--- START ---
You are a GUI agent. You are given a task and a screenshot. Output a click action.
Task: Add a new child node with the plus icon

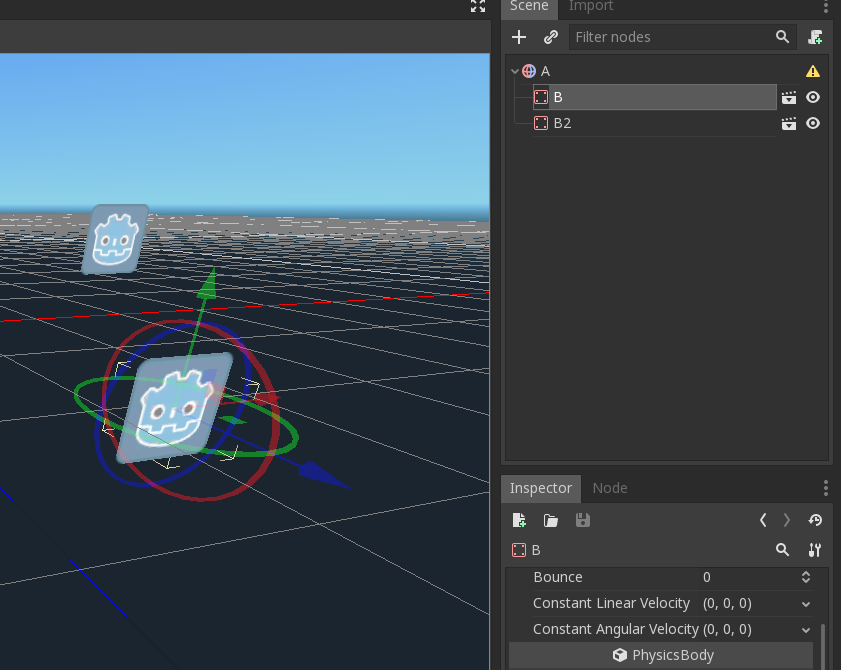(x=519, y=37)
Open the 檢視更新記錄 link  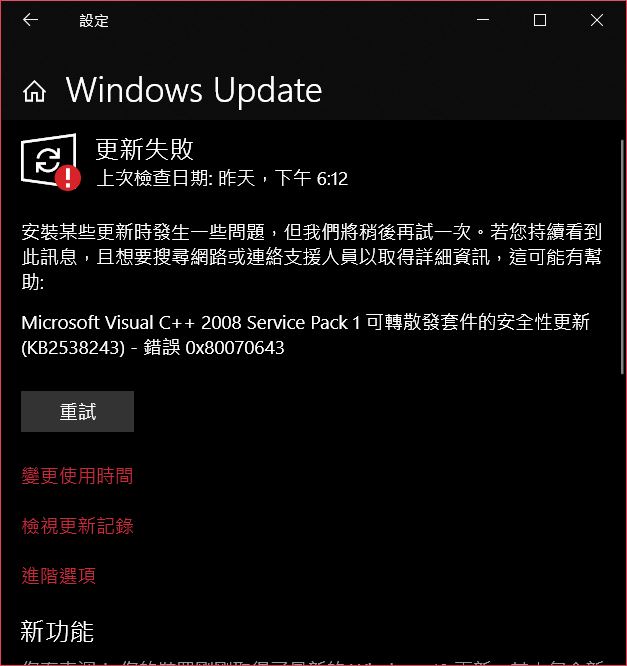tap(77, 526)
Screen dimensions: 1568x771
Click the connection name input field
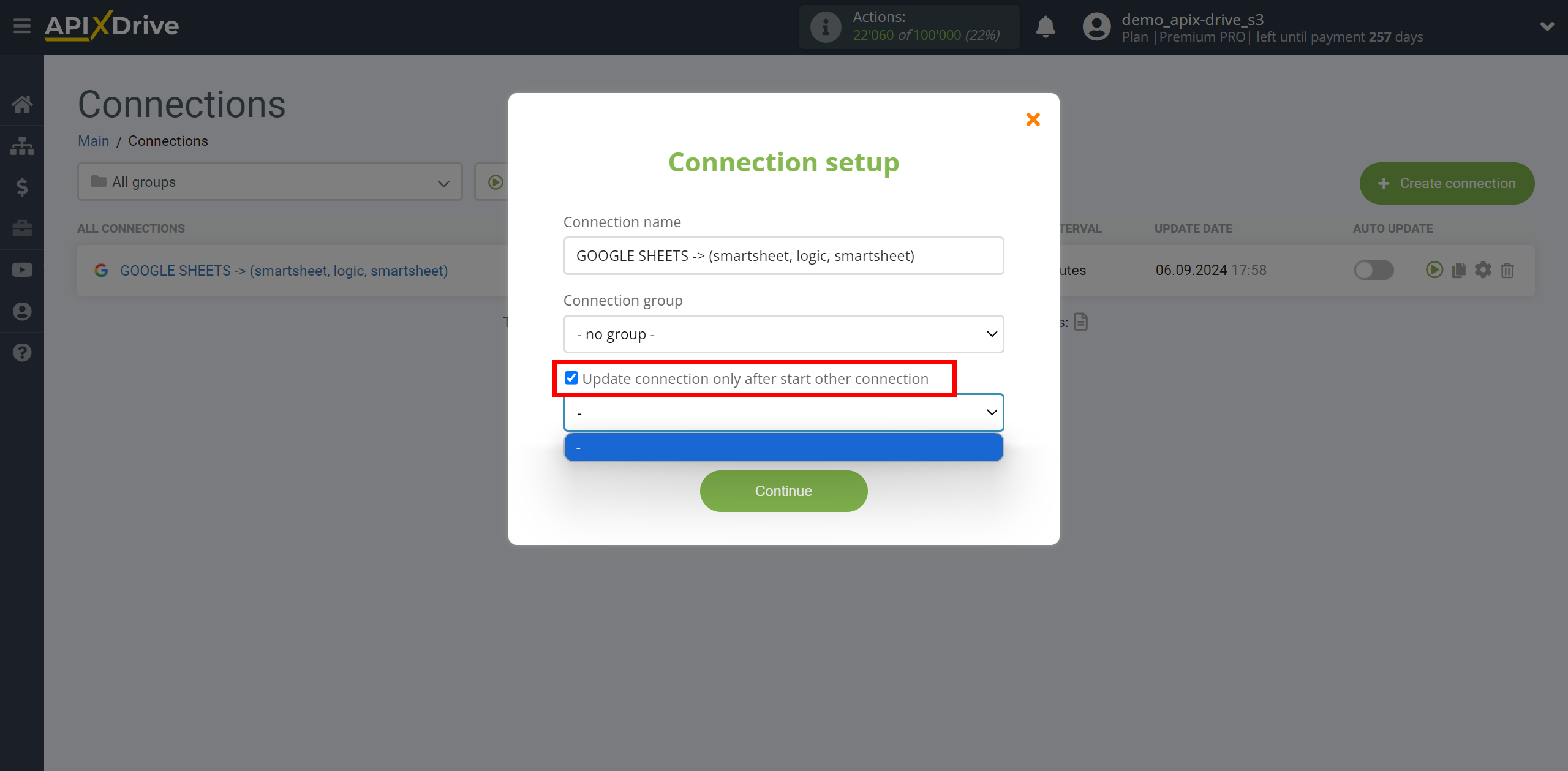tap(784, 255)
--- END ---
Please copy exactly the lines from the one containing "Screen dimensions: 1568x771" through the last line of the records, both ends included, and leave out any pictures.

**Result below**
Screen dimensions: 1568x771
Click the connection name input field
tap(784, 255)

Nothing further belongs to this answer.